Crusty Mexican Bean Bake

We have a few standard recipes around our house that don’t immediately strike me as applicable to this blog. Then I take a second look and realize that plenty of market items end up in the final dish, whether they were in the recipe originally or not.

 

Crusty Mexican Bean Bake is a good example. This is basically a taco salad style casserole, but with a flour crust instead of taco shells or chips as a base. We originally made it exactly as written, but, as with many recipes, have adapted it to what’s on hand, what’s in season, or what we feel like having that night. It’s a little more work than just piling ingredients in a bowl, but not much.

 

This is a meat and beans based recipe, but over the years we’ve made it many, many times without the meat. I haven’t tried it, but I imagine I can make it with meat and vegetables and no beans. That will be my next attempt! The bean/meat mixture is definitely a place to include more vegetables than just the onions and tomato paste. Try fresh hot peppers in place or addition to the spices, too.

 

The crust is very forgiving and can be made with either white or whole wheat flour, gluten-free flours, or cornmeal. When I see the word “crusty” in the title I think “crunchy,” but it tends to be a soft crust. Perhaps the word crusty refers to the fact that each serving has some crust in it.

 

The toppings are a place to let the season’s fresh produce shine. Whether it’s cool season greens and herbs, or summer tomatoes and peppers, sprinkle generously! Remember to include some cheese, whether a grated hard cheese from Sequatchie Cove, or some crumbled goat cheese.

 

Jeffrey’s latest version of this dish included carrots, celery, cilantro, and spinach from the market. He was inspired by Enchilada Casserole from More with Less’ sister cookbook, Extending the Table, to add whole hominy corn. To make hominy you soak and cook corn in lye water, then rub the skins off the kernels. You can buy it canned, or buy whole, dried corn and make it yourself.

 

Use this recipe and its options next time you need a hearty meal, or let it be your inspiration to turn your favorite family meal into one that is made with seasonal and local ingredients.

 Photo by Heather Cross

Photo by Heather Cross

Crusty Mexican Bean Bake

From The More with Less Cookbook

 

Crust:

1/2 c. flour

1/2 tsp. salt

1/2 tsp. baking powder

2 tbsp. butter or oil

1/2 c. yogurt or sour cream

1 egg, beaten

 

Stir together all the ingredients for the crust. May be slightly lumpy. Spread thinly with the back of a spoon on bottom and sides of shallow, greased 2 quart casserole. May be made in advance and refrigerated.

 

Filling:

3/4 lb. ground beef

1/2 c. onion, chopped

2 tsp. chili powder

½ tsp. Tabasco sauce

6 oz. tomato paste

2 c. undrained, cooked pinto beans

 

Brown beef, and onions in skillet. Add chili powder, Tabasco, tomato paste, and beans. Spoon into crust and bake at 350 degrees for 30 minutes. Remove from oven.

 

Toppings/serving suggestions:

 

½ cup grated cheese

1-2 cups chopped lettuce

1 cup chopped raw tomatoes

 

Options:

 

  1. Make this vegetarian by omitting beef. Leave it out entirely or replace with mushrooms or a meat substitute. Make vegan by substituting your preferred fat for the butter and vegan cheese for the shredded cheese.
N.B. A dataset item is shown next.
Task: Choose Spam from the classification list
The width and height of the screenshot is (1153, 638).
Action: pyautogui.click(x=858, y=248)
  2. Use other meat, leftover, or cooked with the onions.

  3. Add mushrooms with the onions or as a topping.

  4. Add hominy to the bean mix. Whole corn is sometimes available at market. Make it into hominy at home.

  5. Use fresh or canned tomatoes in place of the tomato paste.
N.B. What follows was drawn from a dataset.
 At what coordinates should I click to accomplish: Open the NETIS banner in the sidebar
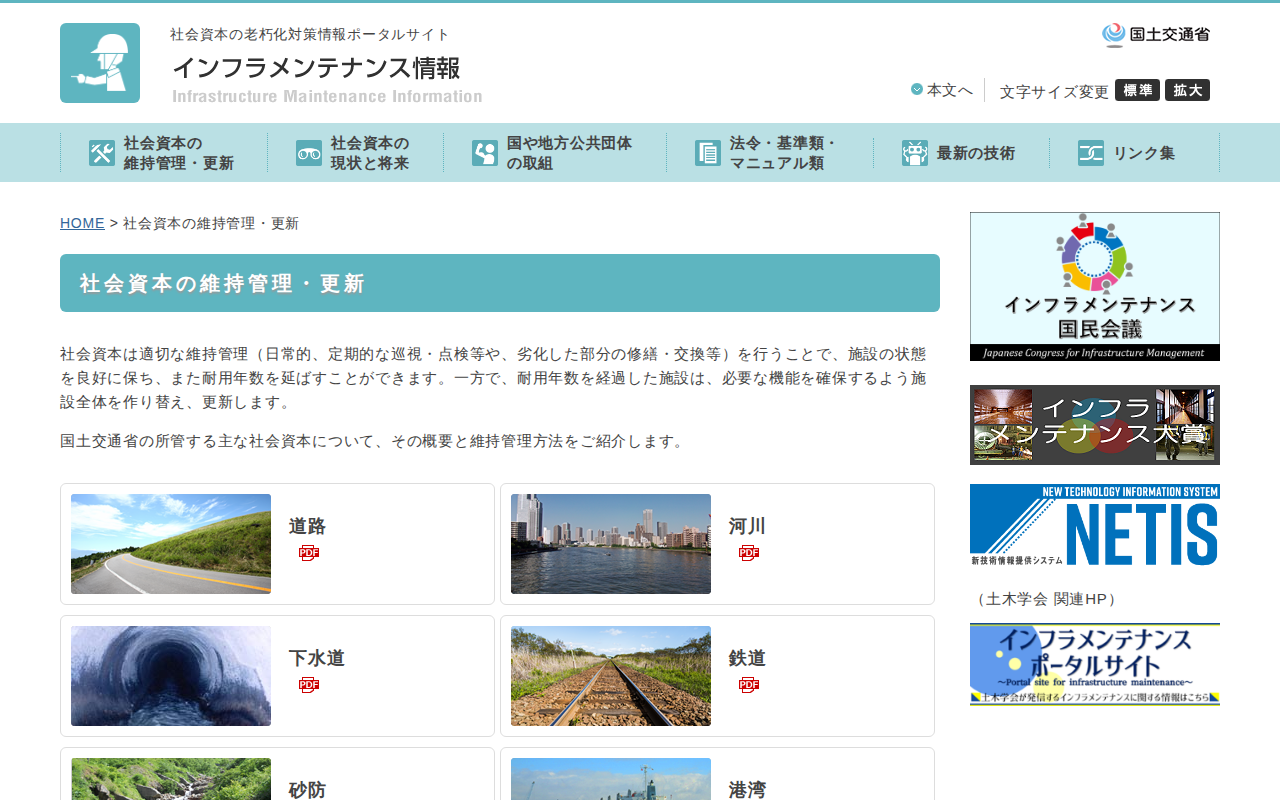pos(1094,524)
  6. Add in-season vegetables to the bean mix: carrots, greens, spinach, squash, and/or tomatoes, for example.  

  7. Use cornmeal from the market in place of the flour in the crust.

  8. Top with in-season veggies and herbs, such as arugula, cilantro, kale, or spinach.

  9. Use a different bean or beans, or even field peas for a different taste.

  10. Use refried beans, whether homemade (another good More with Less recipe) or canned.